**Dataset extract:**
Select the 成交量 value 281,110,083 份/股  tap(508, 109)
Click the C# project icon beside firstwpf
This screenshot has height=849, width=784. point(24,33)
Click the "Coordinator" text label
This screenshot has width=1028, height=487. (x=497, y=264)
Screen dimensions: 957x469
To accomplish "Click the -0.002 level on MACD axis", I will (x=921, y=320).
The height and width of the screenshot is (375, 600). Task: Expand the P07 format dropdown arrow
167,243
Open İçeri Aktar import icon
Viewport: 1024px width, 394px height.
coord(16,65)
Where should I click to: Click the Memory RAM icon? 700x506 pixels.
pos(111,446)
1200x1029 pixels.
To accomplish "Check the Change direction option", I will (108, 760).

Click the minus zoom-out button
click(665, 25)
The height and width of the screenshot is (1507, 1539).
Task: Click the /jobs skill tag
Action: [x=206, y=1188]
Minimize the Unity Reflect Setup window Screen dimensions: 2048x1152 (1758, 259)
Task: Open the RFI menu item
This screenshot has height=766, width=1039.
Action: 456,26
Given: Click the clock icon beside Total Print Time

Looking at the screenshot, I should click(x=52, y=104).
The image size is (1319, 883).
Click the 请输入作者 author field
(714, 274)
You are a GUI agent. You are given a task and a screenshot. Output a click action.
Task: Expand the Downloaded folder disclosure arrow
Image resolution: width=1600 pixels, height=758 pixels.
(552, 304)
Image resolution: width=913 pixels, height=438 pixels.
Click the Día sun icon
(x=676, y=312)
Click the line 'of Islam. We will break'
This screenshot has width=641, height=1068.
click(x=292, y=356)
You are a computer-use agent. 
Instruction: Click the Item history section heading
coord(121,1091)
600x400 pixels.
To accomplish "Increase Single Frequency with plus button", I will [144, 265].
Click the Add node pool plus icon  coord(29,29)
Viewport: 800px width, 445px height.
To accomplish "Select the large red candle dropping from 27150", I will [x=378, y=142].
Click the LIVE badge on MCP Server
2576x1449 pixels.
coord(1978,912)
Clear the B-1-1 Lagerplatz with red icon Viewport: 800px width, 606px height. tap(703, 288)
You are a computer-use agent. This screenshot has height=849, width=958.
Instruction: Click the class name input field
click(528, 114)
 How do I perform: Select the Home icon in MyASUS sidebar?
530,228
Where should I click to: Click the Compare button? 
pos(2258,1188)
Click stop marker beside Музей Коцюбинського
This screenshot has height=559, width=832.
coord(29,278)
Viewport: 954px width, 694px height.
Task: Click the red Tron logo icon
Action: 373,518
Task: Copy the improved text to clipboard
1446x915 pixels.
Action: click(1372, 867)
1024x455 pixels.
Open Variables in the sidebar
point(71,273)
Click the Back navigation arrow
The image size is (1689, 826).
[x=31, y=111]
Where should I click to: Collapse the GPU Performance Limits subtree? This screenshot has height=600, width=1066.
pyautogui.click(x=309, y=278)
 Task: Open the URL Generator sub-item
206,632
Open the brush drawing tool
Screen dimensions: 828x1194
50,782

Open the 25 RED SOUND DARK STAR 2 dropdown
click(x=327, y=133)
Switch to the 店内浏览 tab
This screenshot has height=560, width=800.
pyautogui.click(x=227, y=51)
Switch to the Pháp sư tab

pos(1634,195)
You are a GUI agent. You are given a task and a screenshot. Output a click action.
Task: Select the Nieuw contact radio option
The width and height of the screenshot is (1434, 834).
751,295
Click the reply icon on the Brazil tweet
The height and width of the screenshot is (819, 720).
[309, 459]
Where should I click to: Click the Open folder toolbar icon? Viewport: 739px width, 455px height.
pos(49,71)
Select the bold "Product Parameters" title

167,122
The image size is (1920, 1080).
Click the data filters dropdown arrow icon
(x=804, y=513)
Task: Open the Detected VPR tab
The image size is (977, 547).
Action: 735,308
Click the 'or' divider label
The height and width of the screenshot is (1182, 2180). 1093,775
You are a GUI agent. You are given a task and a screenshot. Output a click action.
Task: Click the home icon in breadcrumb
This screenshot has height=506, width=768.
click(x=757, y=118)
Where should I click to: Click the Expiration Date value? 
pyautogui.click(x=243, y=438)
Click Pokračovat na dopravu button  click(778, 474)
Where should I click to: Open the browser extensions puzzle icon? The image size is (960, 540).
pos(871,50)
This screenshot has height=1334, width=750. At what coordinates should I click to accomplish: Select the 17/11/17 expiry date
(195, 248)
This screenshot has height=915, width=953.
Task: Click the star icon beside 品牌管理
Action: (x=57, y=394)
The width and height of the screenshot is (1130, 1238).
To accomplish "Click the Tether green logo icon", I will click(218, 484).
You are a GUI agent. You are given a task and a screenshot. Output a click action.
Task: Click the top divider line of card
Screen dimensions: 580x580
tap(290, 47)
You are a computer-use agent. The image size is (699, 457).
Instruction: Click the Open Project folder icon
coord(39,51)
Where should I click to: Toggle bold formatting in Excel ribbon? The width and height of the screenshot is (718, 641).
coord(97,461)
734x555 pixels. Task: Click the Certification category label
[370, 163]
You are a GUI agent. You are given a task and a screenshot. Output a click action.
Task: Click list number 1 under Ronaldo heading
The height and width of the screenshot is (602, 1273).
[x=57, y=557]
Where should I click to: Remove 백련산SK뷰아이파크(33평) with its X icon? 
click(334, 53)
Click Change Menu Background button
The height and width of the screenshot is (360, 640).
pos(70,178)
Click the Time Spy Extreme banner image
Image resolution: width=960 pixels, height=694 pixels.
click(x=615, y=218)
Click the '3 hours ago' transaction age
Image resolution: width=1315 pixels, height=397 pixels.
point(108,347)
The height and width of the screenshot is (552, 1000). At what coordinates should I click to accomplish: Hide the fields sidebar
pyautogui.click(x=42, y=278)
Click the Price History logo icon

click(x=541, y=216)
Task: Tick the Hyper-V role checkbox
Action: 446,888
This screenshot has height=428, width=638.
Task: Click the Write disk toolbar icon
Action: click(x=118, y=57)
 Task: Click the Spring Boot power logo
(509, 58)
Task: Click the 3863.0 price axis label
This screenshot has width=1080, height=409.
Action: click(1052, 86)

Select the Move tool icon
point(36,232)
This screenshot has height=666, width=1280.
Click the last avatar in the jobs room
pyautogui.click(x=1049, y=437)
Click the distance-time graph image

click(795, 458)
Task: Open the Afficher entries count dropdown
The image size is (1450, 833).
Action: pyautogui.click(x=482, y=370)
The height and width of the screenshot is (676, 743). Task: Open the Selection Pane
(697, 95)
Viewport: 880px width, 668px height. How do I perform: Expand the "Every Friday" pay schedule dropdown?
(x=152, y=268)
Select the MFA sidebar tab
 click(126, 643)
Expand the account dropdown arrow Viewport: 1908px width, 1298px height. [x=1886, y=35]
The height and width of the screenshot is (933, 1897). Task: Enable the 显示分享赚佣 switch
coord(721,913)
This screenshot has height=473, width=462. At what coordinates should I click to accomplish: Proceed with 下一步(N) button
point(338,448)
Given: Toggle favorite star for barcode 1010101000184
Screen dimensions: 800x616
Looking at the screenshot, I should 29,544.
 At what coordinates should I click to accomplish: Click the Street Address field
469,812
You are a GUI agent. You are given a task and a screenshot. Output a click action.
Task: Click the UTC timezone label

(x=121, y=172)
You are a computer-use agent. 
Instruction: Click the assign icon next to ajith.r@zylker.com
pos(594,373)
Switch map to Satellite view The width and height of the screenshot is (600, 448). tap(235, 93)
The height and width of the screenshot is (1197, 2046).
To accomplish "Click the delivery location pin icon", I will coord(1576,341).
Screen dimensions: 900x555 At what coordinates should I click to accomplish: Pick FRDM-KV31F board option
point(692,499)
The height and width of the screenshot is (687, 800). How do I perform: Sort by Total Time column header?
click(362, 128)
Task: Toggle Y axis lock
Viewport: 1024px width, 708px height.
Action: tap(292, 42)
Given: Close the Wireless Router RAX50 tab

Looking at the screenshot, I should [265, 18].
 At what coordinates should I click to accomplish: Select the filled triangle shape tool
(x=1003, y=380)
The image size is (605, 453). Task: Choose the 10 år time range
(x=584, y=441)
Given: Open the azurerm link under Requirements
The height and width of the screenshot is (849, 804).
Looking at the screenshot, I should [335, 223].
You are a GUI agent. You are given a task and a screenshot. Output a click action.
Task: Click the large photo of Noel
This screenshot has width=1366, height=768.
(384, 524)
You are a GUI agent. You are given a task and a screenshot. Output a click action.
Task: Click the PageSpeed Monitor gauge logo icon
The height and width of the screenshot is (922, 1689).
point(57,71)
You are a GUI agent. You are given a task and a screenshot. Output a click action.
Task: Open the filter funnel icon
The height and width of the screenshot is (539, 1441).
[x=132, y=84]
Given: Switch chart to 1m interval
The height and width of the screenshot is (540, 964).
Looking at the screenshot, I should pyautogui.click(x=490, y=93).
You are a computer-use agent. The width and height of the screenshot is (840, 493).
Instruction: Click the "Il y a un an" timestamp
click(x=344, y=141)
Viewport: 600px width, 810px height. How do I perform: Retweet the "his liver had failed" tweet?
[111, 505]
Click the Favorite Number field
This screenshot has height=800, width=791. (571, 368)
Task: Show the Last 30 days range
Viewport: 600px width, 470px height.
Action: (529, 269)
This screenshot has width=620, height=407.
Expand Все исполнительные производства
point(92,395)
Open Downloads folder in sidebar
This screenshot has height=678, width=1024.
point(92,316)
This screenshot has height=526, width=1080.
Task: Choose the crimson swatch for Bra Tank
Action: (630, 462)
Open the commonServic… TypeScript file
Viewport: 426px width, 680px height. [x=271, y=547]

**Description of the task:**
Exactly and exclusively, repeat the lines from the line that contains "Viewport: 600px width, 470px height." through the end of the records, both ends included.

**Written answer:**
Viewport: 600px width, 470px height.
Action: (529, 269)
This screenshot has width=620, height=407.
Expand Все исполнительные производства
point(92,395)
Open Downloads folder in sidebar
This screenshot has height=678, width=1024.
point(92,316)
This screenshot has height=526, width=1080.
Task: Choose the crimson swatch for Bra Tank
Action: (630, 462)
Open the commonServic… TypeScript file
Viewport: 426px width, 680px height. [x=271, y=547]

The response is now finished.